Best. Gay. Week. Ever. (August 22, 2008)

Even Pixar started getting on my nerves, though you wouldn’t know it from the critics, which couldn’t praise them highly enough. The Incredibles was a bloated, never-ending mess. Finding Nemo was a brief high point, but Ratatouille was all CGI sound and fury, signifying nothing.

Musical numbers were now out, since apparently that alienates some part of the heterosexual male audience. And now the movies all had to feature big, distracting celebrity voices in the lead roles — as if Jim Carrey hasn’t already ruined enough movies in his life.

"Crappy" animinated movies, says Brent

But more than that, what drew me as a gay guy to these movies in the first place was that the main characters were usually misunderstood outsiders — outsiders who are tempted to join the herd, but who eventually learn what makes other people hate or fear them is actually something special, something that can make their world boundless if they let it.

Oh, a lot of these movies — Shrek 2, The Incredibles, etc. — pretend to be about outsiders, but they’re not. They’re about sarcastic, wise-cracking, pop culture-spouting hipsters. I never believe for a second these characters truly understand what it means to feel completely and utterly different. They’ve never felt the profound loneliness of feeling not just alone, but like you’re the only person like yourself who has ever existed and ever will exist.

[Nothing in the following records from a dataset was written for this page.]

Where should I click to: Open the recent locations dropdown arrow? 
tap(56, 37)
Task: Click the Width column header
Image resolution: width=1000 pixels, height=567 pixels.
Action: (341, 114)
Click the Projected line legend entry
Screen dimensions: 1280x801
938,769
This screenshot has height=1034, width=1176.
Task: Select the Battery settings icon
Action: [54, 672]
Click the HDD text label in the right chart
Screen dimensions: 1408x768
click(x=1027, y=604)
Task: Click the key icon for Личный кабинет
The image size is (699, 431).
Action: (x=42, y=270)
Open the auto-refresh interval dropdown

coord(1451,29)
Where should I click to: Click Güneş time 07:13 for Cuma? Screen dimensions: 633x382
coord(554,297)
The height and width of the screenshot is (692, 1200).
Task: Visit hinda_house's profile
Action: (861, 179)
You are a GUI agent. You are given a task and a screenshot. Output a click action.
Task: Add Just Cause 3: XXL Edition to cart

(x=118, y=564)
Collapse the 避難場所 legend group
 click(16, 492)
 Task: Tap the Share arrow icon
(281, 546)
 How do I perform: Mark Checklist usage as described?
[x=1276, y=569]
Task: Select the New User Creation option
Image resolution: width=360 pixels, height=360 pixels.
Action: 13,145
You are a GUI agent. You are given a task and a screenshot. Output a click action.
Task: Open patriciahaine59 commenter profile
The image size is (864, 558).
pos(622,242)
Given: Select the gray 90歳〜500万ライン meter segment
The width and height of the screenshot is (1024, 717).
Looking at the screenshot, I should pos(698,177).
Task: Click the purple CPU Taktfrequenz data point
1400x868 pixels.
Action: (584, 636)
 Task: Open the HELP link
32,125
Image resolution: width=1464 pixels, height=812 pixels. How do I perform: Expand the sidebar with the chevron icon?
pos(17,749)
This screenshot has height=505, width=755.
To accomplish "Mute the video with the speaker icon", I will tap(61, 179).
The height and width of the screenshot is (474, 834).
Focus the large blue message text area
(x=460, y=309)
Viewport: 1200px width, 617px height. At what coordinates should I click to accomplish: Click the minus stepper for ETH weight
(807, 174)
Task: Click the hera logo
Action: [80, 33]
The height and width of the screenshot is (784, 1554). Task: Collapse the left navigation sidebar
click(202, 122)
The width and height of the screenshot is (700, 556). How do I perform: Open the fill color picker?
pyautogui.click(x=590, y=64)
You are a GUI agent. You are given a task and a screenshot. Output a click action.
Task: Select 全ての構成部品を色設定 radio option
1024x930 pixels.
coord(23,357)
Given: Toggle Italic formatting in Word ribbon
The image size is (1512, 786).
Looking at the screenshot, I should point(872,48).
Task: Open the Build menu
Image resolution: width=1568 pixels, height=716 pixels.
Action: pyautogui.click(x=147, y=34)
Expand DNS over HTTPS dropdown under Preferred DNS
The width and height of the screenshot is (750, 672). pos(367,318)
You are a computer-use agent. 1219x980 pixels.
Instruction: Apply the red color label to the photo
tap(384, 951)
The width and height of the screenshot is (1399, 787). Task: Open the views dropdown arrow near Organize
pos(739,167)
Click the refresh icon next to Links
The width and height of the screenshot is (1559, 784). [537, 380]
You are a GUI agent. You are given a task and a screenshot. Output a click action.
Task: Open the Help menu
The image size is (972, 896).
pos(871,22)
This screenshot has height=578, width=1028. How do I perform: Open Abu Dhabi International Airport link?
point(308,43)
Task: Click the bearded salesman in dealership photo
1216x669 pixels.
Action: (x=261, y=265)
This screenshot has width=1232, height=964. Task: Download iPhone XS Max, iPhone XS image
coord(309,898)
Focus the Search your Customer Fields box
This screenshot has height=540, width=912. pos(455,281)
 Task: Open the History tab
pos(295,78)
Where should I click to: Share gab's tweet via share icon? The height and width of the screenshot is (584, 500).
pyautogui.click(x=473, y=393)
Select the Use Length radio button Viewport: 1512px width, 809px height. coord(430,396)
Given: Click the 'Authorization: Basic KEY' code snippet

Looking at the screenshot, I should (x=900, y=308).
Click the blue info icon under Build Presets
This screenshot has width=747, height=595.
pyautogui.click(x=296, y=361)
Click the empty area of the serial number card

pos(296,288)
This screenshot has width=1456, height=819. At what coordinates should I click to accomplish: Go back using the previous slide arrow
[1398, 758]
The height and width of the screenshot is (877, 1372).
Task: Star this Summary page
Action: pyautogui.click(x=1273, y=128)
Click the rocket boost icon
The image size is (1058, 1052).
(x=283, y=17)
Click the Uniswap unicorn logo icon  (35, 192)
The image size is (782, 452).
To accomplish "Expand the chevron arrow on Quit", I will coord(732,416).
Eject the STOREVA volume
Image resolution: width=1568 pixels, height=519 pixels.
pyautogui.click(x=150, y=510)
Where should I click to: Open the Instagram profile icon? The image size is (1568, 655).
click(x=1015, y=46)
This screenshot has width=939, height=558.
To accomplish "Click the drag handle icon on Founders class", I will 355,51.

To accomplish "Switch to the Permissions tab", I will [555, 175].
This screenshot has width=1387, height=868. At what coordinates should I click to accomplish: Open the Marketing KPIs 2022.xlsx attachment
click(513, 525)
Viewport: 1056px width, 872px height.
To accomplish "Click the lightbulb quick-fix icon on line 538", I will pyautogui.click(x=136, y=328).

But this new mandate clearly works for the studios. I mean, of course more people are going to relate to the cocky, arrogant rat in Ratatouille, or the bombastic, entitled father in The Incredibles than, say, bookish, marriage-hating Belle, or awkward, tradition-opposing Mulan, or unloved, anachronistic Woody.

Belle, Woody, Mulan

And don’t get me started on the flood of fast-food tie-ins and miscellaneous merchandizing crap that must now accompany all these movies. As I type this, I am sure the Walmarts are flooded with WALL-E merchandise, with no one, and I mean no one, noting, or even understanding, the irony.

Unlike a lot of film connoisseurs, I’ve never really cared if these movies break new CGI ground or have clever in-jokes where they viciously parody some obscure fashion designer. All I care about is if the characters speak to my soul.

And lately, in animated movies at least, they just don’t.

NOW THIS IS FUNNY!


Cloris Leachman, John Stamos

So celebrity roasts are back. I admit I didn't quite know what to make of Comedy Central's roast of William Shatner last year — all those celebrities saying really tasteless (but often hilarious) things to each other. But let's face it: even if George Takei had a good sense of humor about the whole "gay" thing, Betty White totally stole that show. "Oh, Bill, all of your friends are either dead or they hate you. To be fair, I'm a little of column A and a little of column B." And to co-roaster Farrah Fawcett: "Right now I'm in my 80's, which is funny, because that's the last decade you mattered in."

Now comes a new roast, this one of Bob Saget, the former sitcom star who is apparently now moonlights as something a blue comedian himself. And who should steal this show (warning: NSFW!)? None other than another former Mary Tyler Moore Show star, Cloris Leachman.

"I am not here to roast Bob Saget," Leachman opened with. "I'm here to f*** John Stamos. You heard me, pretty boy, I'm going to strap on my Oscar and take you right there in that filthy bean-bag chair! Stamos, you shouldn't talk so much--your mouth is cancelling out all the hard work your ass is doing."

Strap on her Oscar! OMG, I can't believe she said that! But I couldn't stop laughing. FYI, the woman is 82-years-old. Damn!